GIVEN TASK → Edit the records below so that "logo" becomes "emblem", and keep everything else the same.

[Dataset records]

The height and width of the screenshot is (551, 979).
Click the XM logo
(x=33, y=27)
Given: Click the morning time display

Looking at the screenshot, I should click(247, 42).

ANSWER TO THE PROBLEM →
The height and width of the screenshot is (551, 979).
Click the XM emblem
(x=33, y=27)
Given: Click the morning time display

Looking at the screenshot, I should click(247, 42).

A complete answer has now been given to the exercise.